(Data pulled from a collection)
>>>

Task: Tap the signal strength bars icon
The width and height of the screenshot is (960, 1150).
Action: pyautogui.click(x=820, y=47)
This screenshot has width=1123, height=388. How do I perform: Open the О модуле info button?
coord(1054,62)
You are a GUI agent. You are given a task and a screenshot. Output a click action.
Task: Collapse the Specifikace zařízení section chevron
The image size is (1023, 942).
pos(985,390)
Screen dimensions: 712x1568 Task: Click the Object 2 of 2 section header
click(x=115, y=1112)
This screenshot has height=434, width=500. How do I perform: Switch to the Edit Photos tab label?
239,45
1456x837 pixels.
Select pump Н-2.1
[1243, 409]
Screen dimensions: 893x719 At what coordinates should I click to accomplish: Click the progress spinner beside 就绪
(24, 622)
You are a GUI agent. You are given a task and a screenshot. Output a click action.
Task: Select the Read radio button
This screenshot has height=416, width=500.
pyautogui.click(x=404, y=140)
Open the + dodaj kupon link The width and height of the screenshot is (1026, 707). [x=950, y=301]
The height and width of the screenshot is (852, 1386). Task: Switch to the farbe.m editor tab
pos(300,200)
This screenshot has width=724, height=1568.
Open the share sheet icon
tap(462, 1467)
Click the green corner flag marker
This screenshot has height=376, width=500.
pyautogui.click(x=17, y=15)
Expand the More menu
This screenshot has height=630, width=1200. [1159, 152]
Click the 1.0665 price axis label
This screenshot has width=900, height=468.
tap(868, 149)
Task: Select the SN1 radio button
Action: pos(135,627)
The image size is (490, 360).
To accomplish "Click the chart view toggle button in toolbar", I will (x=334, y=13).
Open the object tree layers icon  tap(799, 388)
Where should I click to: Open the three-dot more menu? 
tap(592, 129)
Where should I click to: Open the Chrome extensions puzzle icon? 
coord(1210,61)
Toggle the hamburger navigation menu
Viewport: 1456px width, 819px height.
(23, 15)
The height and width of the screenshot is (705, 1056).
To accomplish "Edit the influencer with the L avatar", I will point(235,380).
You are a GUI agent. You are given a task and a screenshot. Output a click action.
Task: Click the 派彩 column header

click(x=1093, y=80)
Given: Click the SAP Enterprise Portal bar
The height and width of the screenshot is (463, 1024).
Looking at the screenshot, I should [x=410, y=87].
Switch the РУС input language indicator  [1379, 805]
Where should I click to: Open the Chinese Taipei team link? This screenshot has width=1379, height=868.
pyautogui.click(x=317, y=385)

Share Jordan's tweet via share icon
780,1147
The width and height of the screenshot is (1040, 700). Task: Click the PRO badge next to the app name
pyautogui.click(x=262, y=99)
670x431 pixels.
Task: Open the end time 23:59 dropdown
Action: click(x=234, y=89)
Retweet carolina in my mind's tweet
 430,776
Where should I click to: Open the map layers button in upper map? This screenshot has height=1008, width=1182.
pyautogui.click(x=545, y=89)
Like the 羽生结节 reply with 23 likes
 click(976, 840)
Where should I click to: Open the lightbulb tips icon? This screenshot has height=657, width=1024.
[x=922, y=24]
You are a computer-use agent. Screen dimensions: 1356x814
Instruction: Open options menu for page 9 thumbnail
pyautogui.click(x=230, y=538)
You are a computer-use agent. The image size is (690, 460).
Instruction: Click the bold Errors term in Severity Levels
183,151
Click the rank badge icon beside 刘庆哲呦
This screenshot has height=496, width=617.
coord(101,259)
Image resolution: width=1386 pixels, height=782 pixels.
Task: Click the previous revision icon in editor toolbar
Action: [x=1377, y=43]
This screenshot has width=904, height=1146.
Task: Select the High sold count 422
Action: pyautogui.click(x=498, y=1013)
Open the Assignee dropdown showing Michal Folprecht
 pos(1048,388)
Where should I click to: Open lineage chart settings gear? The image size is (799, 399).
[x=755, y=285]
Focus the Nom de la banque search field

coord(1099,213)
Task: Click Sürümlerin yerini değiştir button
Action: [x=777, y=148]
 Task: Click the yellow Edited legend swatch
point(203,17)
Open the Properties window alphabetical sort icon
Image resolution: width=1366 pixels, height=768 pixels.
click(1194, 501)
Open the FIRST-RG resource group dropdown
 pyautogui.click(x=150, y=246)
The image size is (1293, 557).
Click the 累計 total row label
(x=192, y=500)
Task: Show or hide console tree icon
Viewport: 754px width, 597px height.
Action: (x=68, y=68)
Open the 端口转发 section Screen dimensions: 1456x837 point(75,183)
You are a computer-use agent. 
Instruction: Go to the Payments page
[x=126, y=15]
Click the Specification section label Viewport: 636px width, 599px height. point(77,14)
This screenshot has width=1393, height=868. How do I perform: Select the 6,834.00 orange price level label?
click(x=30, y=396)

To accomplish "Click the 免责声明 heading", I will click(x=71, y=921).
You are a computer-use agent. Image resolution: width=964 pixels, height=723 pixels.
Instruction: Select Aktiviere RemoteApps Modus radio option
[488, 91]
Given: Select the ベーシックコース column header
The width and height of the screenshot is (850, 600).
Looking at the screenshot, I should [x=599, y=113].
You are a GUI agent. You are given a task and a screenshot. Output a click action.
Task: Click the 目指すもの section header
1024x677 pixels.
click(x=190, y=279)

<<<

- **Task**
Rewrite all of the entries, putting "interface agent" wherever "GUI agent" appears and leaving everything else as it is.

- **Written solution**
Task: Tap the signal strength bars icon
The width and height of the screenshot is (960, 1150).
Action: pyautogui.click(x=820, y=47)
This screenshot has width=1123, height=388. How do I perform: Open the О модуле info button?
coord(1054,62)
You are a interface agent. You are given a task and a screenshot. Output a click action.
Task: Collapse the Specifikace zařízení section chevron
The image size is (1023, 942).
pos(985,390)
Screen dimensions: 712x1568 Task: Click the Object 2 of 2 section header
click(x=115, y=1112)
This screenshot has height=434, width=500. How do I perform: Switch to the Edit Photos tab label?
239,45
1456x837 pixels.
Select pump Н-2.1
[1243, 409]
Screen dimensions: 893x719 At what coordinates should I click to accomplish: Click the progress spinner beside 就绪
(24, 622)
You are a interface agent. You are given a task and a screenshot. Output a click action.
Task: Select the Read radio button
This screenshot has height=416, width=500.
pyautogui.click(x=404, y=140)
Open the + dodaj kupon link The width and height of the screenshot is (1026, 707). [x=950, y=301]
The height and width of the screenshot is (852, 1386). Task: Switch to the farbe.m editor tab
pos(300,200)
This screenshot has width=724, height=1568.
Open the share sheet icon
tap(462, 1467)
Click the green corner flag marker
This screenshot has height=376, width=500.
pyautogui.click(x=17, y=15)
Expand the More menu
This screenshot has height=630, width=1200. [1159, 152]
Click the 1.0665 price axis label
This screenshot has width=900, height=468.
tap(868, 149)
Task: Select the SN1 radio button
Action: pos(135,627)
The image size is (490, 360).
To accomplish "Click the chart view toggle button in toolbar", I will (x=334, y=13).
Open the object tree layers icon  tap(799, 388)
Where should I click to: Open the three-dot more menu? 
tap(592, 129)
Where should I click to: Open the Chrome extensions puzzle icon? 
coord(1210,61)
Toggle the hamburger navigation menu
Viewport: 1456px width, 819px height.
(23, 15)
The height and width of the screenshot is (705, 1056).
To accomplish "Edit the influencer with the L avatar", I will point(235,380).
You are a interface agent. You are given a task and a screenshot. Output a click action.
Task: Click the 派彩 column header

click(x=1093, y=80)
Given: Click the SAP Enterprise Portal bar
The height and width of the screenshot is (463, 1024).
Looking at the screenshot, I should [x=410, y=87].
Switch the РУС input language indicator  [1379, 805]
Where should I click to: Open the Chinese Taipei team link? This screenshot has width=1379, height=868.
pyautogui.click(x=317, y=385)

Share Jordan's tweet via share icon
780,1147
The width and height of the screenshot is (1040, 700). Task: Click the PRO badge next to the app name
pyautogui.click(x=262, y=99)
670x431 pixels.
Task: Open the end time 23:59 dropdown
Action: click(x=234, y=89)
Retweet carolina in my mind's tweet
 430,776
Where should I click to: Open the map layers button in upper map? This screenshot has height=1008, width=1182.
pyautogui.click(x=545, y=89)
Like the 羽生结节 reply with 23 likes
 click(976, 840)
Where should I click to: Open the lightbulb tips icon? This screenshot has height=657, width=1024.
[x=922, y=24]
You are a computer-use agent. Screen dimensions: 1356x814
Instruction: Open options menu for page 9 thumbnail
pyautogui.click(x=230, y=538)
You are a computer-use agent. The image size is (690, 460).
Instruction: Click the bold Errors term in Severity Levels
183,151
Click the rank badge icon beside 刘庆哲呦
This screenshot has height=496, width=617.
coord(101,259)
Image resolution: width=1386 pixels, height=782 pixels.
Task: Click the previous revision icon in editor toolbar
Action: [x=1377, y=43]
This screenshot has width=904, height=1146.
Task: Select the High sold count 422
Action: pyautogui.click(x=498, y=1013)
Open the Assignee dropdown showing Michal Folprecht
 pos(1048,388)
Where should I click to: Open lineage chart settings gear? The image size is (799, 399).
[x=755, y=285]
Focus the Nom de la banque search field

coord(1099,213)
Task: Click Sürümlerin yerini değiştir button
Action: [x=777, y=148]
 Task: Click the yellow Edited legend swatch
point(203,17)
Open the Properties window alphabetical sort icon
Image resolution: width=1366 pixels, height=768 pixels.
click(1194, 501)
Open the FIRST-RG resource group dropdown
 pyautogui.click(x=150, y=246)
The image size is (1293, 557).
Click the 累計 total row label
(x=192, y=500)
Task: Show or hide console tree icon
Viewport: 754px width, 597px height.
Action: (x=68, y=68)
Open the 端口转发 section Screen dimensions: 1456x837 point(75,183)
You are a computer-use agent. 
Instruction: Go to the Payments page
[x=126, y=15]
Click the Specification section label Viewport: 636px width, 599px height. point(77,14)
This screenshot has width=1393, height=868. How do I perform: Select the 6,834.00 orange price level label?
click(x=30, y=396)

To accomplish "Click the 免责声明 heading", I will click(x=71, y=921).
You are a computer-use agent. Image resolution: width=964 pixels, height=723 pixels.
Instruction: Select Aktiviere RemoteApps Modus radio option
[488, 91]
Given: Select the ベーシックコース column header
The width and height of the screenshot is (850, 600).
Looking at the screenshot, I should [x=599, y=113].
You are a interface agent. You are given a task and a screenshot. Output a click action.
Task: Click the 目指すもの section header
1024x677 pixels.
click(x=190, y=279)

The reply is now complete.